> Task item
Which lines of the data contain the string "computer"? Show each of them.
+ + + +
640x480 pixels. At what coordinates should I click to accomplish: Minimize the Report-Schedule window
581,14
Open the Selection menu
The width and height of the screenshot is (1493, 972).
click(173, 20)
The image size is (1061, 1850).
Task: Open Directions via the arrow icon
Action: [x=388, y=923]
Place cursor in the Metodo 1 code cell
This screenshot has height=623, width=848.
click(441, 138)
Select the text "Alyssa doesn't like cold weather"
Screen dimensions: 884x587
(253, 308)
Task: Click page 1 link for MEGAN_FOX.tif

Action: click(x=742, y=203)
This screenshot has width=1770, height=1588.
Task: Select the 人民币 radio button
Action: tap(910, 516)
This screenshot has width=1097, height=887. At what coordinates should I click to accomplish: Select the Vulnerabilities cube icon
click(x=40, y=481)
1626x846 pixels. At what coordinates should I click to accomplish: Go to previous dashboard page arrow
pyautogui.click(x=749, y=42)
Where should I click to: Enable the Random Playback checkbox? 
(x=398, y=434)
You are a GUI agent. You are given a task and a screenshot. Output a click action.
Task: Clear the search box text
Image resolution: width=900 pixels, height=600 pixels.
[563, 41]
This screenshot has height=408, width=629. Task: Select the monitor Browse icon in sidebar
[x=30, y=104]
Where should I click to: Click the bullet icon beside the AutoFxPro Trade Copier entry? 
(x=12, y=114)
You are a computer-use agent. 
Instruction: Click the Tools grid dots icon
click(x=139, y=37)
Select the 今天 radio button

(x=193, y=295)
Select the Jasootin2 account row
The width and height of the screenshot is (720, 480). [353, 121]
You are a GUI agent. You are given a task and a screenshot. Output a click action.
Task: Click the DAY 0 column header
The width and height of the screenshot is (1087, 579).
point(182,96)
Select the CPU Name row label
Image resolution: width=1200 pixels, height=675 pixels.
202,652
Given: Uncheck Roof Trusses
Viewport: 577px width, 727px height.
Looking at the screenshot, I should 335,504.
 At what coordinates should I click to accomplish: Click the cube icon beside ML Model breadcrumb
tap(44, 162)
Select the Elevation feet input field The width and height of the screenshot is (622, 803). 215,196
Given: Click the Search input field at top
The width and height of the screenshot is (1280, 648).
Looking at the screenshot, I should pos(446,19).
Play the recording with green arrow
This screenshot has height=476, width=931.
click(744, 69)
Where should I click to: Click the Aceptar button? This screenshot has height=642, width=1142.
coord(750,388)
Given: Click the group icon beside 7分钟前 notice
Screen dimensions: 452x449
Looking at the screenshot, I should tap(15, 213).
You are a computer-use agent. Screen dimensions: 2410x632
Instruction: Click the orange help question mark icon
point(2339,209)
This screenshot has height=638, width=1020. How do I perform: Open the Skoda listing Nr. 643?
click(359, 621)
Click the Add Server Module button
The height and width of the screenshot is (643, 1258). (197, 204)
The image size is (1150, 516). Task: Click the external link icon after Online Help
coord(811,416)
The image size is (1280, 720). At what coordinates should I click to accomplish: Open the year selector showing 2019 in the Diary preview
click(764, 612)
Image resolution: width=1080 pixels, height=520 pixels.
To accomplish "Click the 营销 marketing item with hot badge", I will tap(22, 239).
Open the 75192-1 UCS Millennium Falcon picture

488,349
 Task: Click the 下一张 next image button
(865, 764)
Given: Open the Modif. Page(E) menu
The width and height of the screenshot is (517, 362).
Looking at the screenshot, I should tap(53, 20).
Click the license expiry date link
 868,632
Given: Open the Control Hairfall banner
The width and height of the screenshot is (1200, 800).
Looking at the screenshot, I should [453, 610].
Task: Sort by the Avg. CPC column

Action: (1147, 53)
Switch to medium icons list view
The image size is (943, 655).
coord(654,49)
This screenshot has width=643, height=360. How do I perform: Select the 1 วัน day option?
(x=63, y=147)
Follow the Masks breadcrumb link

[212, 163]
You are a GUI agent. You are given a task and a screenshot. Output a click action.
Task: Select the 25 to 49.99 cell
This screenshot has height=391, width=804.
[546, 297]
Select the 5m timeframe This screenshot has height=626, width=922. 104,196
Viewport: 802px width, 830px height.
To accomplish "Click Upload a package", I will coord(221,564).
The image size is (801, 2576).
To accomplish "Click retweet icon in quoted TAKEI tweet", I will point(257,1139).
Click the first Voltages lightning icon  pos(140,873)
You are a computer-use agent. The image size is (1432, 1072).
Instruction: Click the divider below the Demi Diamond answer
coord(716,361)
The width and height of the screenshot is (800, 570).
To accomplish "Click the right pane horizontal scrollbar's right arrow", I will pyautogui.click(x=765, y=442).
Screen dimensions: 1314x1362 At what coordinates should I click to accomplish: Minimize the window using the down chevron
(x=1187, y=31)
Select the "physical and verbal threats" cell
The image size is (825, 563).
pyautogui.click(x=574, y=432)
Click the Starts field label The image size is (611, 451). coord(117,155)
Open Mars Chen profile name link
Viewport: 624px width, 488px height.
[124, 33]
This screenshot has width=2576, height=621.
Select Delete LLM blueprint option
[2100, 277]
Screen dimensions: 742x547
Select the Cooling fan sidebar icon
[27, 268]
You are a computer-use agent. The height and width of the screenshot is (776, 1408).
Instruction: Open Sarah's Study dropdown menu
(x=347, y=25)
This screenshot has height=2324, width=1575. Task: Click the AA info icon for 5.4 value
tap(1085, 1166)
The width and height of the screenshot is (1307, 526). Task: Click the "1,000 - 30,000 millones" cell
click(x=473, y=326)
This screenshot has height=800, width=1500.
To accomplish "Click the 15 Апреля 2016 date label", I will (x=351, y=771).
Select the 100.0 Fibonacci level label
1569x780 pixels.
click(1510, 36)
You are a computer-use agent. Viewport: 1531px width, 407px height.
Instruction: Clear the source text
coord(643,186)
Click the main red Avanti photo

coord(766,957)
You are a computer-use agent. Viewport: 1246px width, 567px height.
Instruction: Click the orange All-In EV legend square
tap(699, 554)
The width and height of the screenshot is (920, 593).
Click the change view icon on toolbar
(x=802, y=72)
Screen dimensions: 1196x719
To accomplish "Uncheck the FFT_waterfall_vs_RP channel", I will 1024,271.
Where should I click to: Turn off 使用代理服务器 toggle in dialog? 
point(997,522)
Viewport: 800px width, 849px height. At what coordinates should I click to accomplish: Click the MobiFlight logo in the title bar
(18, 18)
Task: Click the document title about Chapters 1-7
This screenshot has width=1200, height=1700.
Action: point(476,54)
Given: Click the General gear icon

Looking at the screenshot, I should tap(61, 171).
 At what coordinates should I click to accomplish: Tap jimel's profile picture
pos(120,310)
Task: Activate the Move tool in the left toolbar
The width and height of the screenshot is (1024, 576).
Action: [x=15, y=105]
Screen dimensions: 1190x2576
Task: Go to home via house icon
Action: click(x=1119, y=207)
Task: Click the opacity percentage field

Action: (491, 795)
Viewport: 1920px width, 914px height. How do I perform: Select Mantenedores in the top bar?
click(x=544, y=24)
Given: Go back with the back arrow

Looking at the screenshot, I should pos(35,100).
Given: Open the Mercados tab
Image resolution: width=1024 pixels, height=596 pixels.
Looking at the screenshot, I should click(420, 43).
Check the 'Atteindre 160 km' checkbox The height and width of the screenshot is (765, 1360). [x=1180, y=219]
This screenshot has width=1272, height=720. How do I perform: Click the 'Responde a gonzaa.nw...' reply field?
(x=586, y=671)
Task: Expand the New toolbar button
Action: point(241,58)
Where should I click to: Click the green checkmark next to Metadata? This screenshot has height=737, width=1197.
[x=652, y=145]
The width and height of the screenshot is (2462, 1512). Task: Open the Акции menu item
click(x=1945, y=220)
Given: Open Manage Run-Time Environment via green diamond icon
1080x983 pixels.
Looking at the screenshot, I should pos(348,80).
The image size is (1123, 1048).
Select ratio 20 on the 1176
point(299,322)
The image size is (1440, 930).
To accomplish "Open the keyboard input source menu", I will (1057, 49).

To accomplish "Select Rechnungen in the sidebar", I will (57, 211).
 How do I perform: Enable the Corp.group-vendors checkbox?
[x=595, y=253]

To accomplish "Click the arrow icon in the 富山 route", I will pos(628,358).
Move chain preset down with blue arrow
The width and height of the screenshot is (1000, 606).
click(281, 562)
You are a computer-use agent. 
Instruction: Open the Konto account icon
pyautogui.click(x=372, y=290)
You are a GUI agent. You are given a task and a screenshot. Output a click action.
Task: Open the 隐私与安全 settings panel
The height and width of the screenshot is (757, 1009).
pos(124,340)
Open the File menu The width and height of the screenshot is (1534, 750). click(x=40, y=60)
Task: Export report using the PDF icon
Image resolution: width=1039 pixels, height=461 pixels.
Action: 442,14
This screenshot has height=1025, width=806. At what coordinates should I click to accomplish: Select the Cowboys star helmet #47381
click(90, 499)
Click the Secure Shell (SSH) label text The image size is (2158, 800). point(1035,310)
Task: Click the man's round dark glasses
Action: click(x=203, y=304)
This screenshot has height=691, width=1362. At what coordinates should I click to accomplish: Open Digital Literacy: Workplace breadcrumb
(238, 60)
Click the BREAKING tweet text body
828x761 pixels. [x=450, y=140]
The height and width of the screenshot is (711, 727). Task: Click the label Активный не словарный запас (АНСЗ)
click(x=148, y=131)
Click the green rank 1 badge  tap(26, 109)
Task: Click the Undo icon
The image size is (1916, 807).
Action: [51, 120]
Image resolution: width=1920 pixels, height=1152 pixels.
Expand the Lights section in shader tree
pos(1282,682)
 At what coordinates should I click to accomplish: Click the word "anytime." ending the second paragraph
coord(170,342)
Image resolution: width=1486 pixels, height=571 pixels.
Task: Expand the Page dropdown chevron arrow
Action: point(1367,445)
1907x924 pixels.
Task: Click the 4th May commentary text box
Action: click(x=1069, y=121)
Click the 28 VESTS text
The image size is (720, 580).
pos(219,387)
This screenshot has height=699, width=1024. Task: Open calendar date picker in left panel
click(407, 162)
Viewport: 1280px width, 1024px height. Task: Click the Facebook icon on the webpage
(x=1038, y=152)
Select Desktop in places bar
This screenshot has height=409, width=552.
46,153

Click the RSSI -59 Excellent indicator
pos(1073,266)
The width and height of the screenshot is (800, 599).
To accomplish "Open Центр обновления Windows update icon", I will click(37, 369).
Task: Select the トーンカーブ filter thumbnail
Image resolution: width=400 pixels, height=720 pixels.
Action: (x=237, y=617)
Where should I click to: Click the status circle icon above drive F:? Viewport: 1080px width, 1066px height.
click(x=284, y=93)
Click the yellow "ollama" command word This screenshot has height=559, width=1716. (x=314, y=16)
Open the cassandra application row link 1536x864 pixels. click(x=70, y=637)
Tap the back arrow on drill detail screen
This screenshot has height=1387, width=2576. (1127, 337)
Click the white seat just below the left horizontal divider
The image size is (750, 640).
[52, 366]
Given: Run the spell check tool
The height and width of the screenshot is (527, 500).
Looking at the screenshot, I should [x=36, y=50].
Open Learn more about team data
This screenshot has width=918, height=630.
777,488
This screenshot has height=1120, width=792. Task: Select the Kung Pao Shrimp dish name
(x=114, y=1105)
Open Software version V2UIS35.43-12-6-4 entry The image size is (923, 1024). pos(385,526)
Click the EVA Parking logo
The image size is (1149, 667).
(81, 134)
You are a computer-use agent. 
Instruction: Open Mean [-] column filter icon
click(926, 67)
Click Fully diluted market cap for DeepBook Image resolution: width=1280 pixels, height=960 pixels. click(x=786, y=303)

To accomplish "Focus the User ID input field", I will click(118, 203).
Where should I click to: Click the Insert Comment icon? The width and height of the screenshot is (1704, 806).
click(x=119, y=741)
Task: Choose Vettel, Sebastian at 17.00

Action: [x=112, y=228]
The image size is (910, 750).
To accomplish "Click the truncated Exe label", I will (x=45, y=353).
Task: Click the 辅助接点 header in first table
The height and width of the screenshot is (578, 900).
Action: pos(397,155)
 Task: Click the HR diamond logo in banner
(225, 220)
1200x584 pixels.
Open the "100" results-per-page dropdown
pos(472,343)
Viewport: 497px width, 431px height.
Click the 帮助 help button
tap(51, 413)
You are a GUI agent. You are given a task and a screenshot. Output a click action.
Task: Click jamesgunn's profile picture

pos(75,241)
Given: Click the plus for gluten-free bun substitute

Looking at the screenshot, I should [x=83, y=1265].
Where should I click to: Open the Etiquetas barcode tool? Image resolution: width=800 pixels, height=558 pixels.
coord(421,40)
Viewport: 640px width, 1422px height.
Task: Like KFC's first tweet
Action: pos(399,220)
+ + + +
> Output
You are a computer-use agent. 
You are a computer-use agent. Screen dimensions: 2410x632
You are a computer-use agent. The image size is (1432, 1072).
You are a computer-use agent. The height and width of the screenshot is (776, 1408).
You are a computer-use agent. Viewport: 1531px width, 407px height.
You are a computer-use agent. Viewport: 1246px width, 567px height.
You are a computer-use agent. 
You are a computer-use agent. 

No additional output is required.